Once you open the doors of the Reventon -- which open upward, like all Lamborghini models since the 1974 Countach -- and step inside, you'll feel even more like a fighter pilot. The press releases even refer to the interior as "the cockpit," so Lamborghini makes its efforts extremely clear once you're sitting in the driver's seat.
Most of the inside is "army green," further conveying that militaristic feel, but the console seals the deal. The display screens behind the driver's wheel consist of thin film transistor (TFT) liquid crystal, the same material used for LCD monitors, televisions and -- surprise! -- airplane instrument displays. Set in a mold carved from a solid block of aluminum, the instrument console offers three variations of vehicle information display modes. The highlight of these instruments is the new G-Force-Meter, which reads off statistics such as longitudinal acceleration (the forces you feel when accelerating forward or braking) and transversal acceleration (the force you feel when you drive around a bend in the road). Airplanes and Formula One racing cars use the same kind of technology.

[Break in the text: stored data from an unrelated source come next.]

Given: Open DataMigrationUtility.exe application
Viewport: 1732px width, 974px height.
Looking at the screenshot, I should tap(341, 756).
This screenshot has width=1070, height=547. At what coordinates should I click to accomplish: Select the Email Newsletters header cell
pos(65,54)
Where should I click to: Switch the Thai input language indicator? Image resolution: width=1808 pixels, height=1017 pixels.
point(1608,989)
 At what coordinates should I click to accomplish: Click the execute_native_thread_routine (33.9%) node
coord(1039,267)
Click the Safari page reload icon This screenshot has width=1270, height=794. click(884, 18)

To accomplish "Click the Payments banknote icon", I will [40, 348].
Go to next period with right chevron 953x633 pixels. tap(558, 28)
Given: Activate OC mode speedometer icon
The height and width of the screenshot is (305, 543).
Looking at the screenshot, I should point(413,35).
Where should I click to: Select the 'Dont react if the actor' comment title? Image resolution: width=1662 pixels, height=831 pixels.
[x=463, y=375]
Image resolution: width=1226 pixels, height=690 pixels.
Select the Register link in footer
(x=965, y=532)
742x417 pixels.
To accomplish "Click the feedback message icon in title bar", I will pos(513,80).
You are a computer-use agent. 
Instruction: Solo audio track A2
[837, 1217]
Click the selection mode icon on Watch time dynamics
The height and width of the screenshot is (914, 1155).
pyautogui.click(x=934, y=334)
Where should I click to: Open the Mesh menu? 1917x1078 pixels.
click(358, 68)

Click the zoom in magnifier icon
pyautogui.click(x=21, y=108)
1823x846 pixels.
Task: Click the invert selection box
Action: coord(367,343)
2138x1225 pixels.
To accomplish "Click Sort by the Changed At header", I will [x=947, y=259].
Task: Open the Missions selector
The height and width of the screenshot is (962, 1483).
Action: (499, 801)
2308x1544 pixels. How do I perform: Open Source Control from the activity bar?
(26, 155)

So is the Reventon really worth such a hefty price? Although the aerodynamic, eye-catching design is difficult to condemn, the been-there-done-that specifications from the Murcielago and the interior gadgets make it seem more like a flight school fanboy's toy than an entirely unique supercar. People have even raised environmental concerns. During the Reventon's exhibition at the 2007 Frankfurt Motor Show, some criticized Lamborghini's ignorance of the show's environmental agenda -- among several cars (such as Toyota's iQ Car) attempting to battle engine efficiency, space and global warming in general, the Reventon did nothing but show off its incredible power and ability to burn high-octane gasoline. Either way, the Reventon is sure to be seen as some kind of work of art -- most likely due to its extreme rarity.